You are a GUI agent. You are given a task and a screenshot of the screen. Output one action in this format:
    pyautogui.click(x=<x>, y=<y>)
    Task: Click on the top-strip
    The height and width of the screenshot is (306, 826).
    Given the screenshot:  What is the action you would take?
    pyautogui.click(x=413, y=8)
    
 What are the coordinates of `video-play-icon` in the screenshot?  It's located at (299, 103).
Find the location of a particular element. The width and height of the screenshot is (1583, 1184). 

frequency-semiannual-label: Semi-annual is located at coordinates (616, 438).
•••••
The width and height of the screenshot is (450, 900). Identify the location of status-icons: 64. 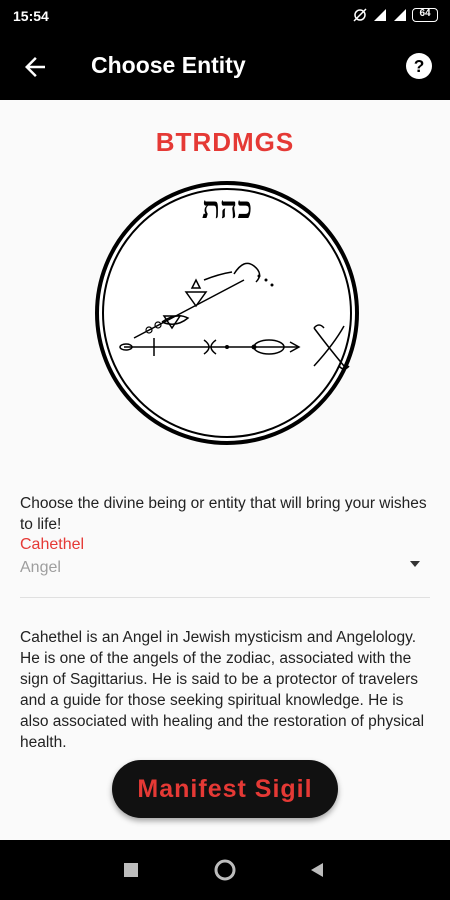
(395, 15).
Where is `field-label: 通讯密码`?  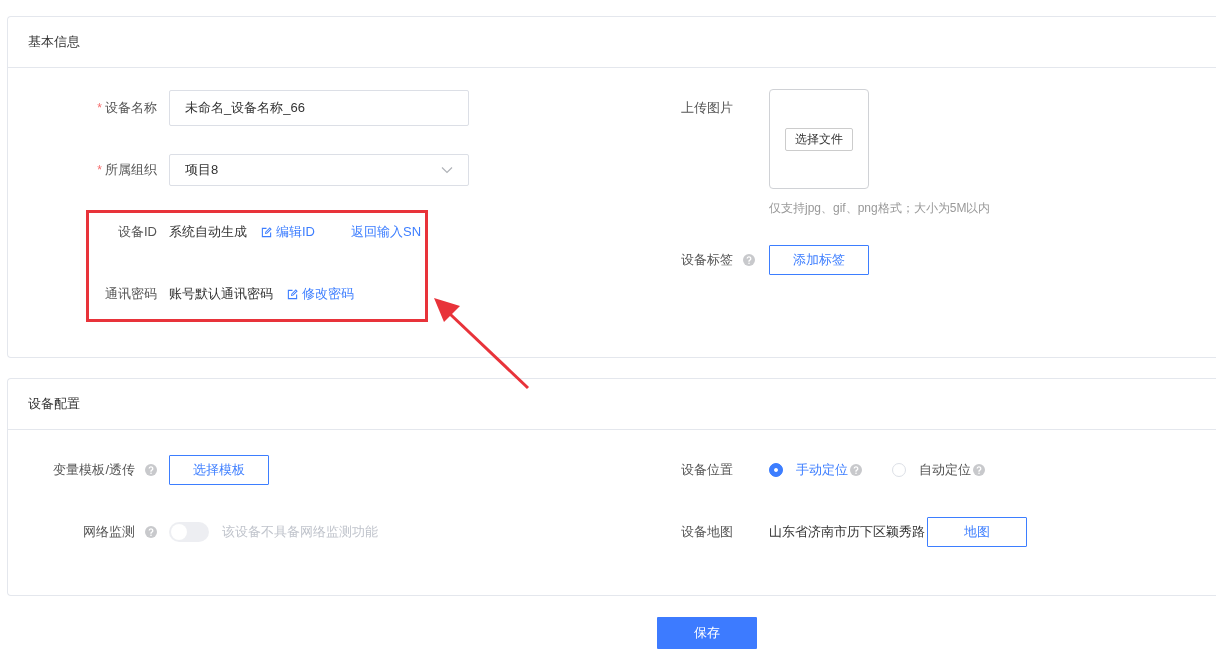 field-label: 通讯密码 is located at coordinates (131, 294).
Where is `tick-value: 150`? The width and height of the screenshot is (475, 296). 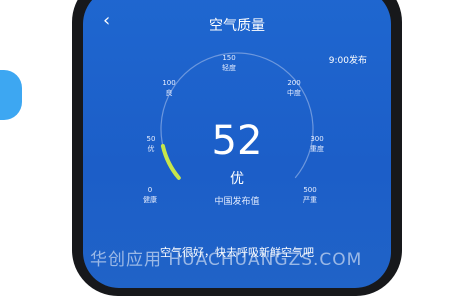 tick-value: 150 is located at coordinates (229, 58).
•••••
__What is required__
Recast the lines of the records above, starting at the line containing "You are a GUI" and ending at the line containing "frequency-semiannual-label: Semi-annual is", as a JSON list of strings with one string per line. Omit any blank lines.

__Response for this exercise__
[
  "You are a GUI agent. You are given a task and a screenshot of the screen. Output one action in this format:",
  "    pyautogui.click(x=<x>, y=<y>)",
  "    Task: Click on the top-strip",
  "    The height and width of the screenshot is (306, 826).",
  "    Given the screenshot:  What is the action you would take?",
  "    pyautogui.click(x=413, y=8)",
  " What are the coordinates of `video-play-icon` in the screenshot?  It's located at (299, 103).",
  "Find the location of a particular element. The width and height of the screenshot is (1583, 1184). ",
  "frequency-semiannual-label: Semi-annual is located at coordinates (616, 438)."
]